Collect Data
Note: This is a completely optional feature. The SLURM integration is designed for users with access to HPC clusters who want to scale their experiments efficiently. All functionality can also be run locally without SLURM.
Quick Start
Adapt setting in slurm/data_collection/collect_data.py. In particular, you might be interested in to changing those:
repetitions: For more diversity, each route can be ran multiple times with different seeds.partitions: Specific for your cluster.dataset_name: Change this to your need.
This script can be parametrized at running time by following config files:
slurm/configs/max_num_attempts_collect_data.txt controls how many jobs are spawned parallel.

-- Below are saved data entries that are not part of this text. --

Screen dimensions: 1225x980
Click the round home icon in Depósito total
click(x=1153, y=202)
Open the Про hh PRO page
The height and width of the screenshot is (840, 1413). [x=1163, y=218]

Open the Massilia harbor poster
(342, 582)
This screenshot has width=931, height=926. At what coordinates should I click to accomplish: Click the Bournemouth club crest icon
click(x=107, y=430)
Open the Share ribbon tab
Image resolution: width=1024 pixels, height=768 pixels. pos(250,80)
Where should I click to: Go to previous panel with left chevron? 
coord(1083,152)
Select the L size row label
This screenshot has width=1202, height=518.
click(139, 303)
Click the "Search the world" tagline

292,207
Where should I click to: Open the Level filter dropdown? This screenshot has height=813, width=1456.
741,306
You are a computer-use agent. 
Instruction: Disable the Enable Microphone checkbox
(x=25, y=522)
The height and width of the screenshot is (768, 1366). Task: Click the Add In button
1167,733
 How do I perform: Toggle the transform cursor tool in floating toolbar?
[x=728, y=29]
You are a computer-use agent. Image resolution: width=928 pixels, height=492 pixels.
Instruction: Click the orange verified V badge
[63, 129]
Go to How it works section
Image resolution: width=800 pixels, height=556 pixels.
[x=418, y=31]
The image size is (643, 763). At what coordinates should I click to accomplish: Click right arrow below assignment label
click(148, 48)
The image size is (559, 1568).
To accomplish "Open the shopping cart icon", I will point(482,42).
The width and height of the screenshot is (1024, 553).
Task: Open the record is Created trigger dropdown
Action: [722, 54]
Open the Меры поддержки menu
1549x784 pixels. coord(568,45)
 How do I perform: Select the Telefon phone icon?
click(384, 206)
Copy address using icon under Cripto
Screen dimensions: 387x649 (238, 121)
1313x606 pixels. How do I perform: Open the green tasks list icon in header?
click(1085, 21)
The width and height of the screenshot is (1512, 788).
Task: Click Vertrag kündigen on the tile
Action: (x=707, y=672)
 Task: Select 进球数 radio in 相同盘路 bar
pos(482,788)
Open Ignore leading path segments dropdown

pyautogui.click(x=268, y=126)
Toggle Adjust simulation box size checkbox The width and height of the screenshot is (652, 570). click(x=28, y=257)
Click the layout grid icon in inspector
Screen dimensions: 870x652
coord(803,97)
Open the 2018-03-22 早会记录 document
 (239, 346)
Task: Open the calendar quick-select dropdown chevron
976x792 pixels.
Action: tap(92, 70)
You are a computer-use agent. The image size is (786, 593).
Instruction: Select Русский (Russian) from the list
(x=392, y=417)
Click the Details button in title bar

slurm/configs/max_sleep.txt controls the time between starting CARLA server and starting python client.
Log into a login-node of your cluster, run
python3 slurm/data_collection/collect_data.py
If everything is configured correctly, then you should see those outputs produced after a few seconds
data/carla_leaderboard2
├── data # Sensor data will be stored here
├── results # Redundant results jsons will be stored here
├── scripts # SLURM/Bash scripts will be stored here
├── stderr # stderr SLURM logs
└── stdout # stdout SLURM logs
The data collections can run up to 2 days on 90 GPUs for 9000 routes. We recommend to run the script in screen or tmux.
Monitor Progress
To see if there are any issues with data collection, runs
python3 slurm/data_collection/print_collect_data_progress.py
You need to adapt the variable root. In general, everything below 10% failure rate is normal.
Delete Failed Routes
Run this script
python3 slurm/data_collection/delete_failed_routes.py